* start Dataset entries *
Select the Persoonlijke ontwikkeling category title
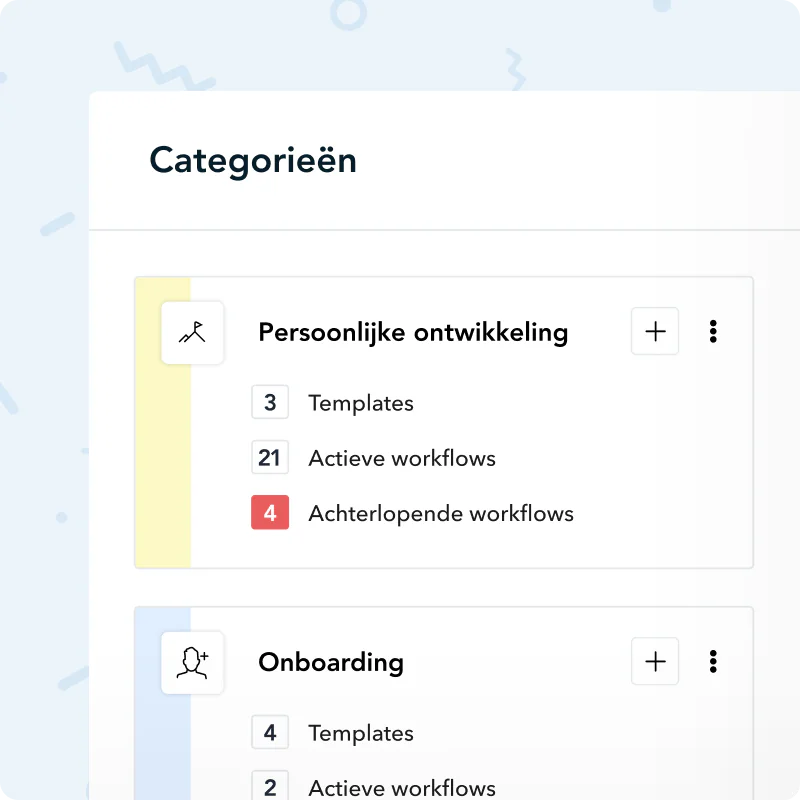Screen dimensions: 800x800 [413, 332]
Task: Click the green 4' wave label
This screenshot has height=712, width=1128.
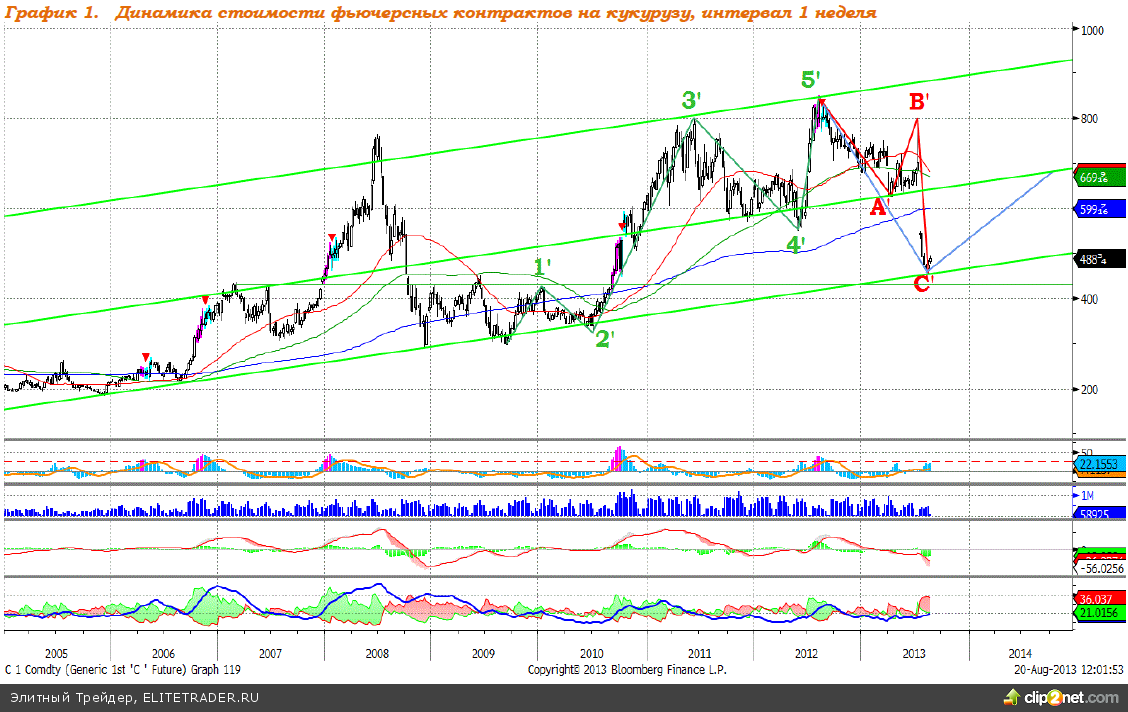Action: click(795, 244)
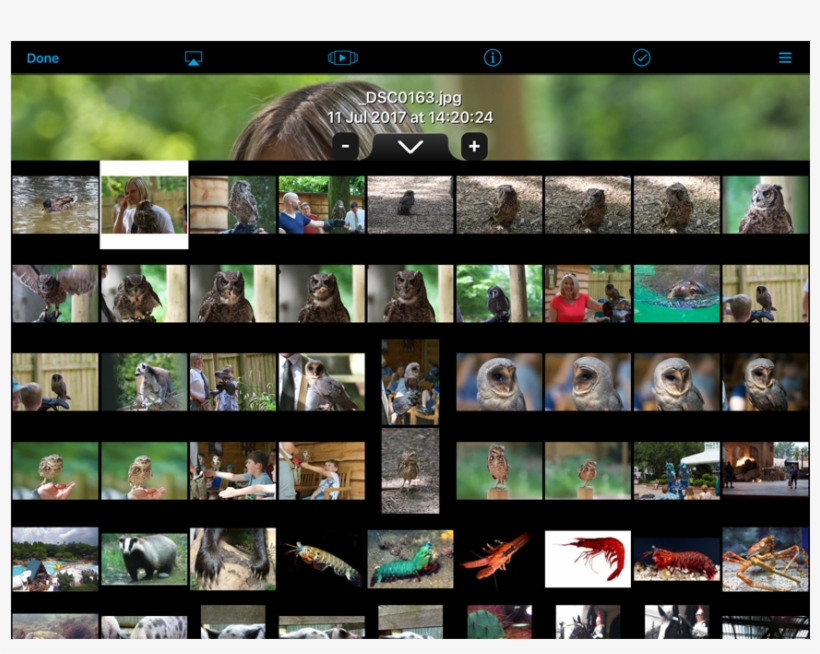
* end Dataset entries *
- [Written request] Return every line of the items above word for word, leaving out the pictures.

- [Answer to the problem]
Select the Persoonlijke ontwikkeling category title
Screen dimensions: 800x800 [413, 332]
Task: Click the green 4' wave label
This screenshot has height=712, width=1128.
Action: click(795, 244)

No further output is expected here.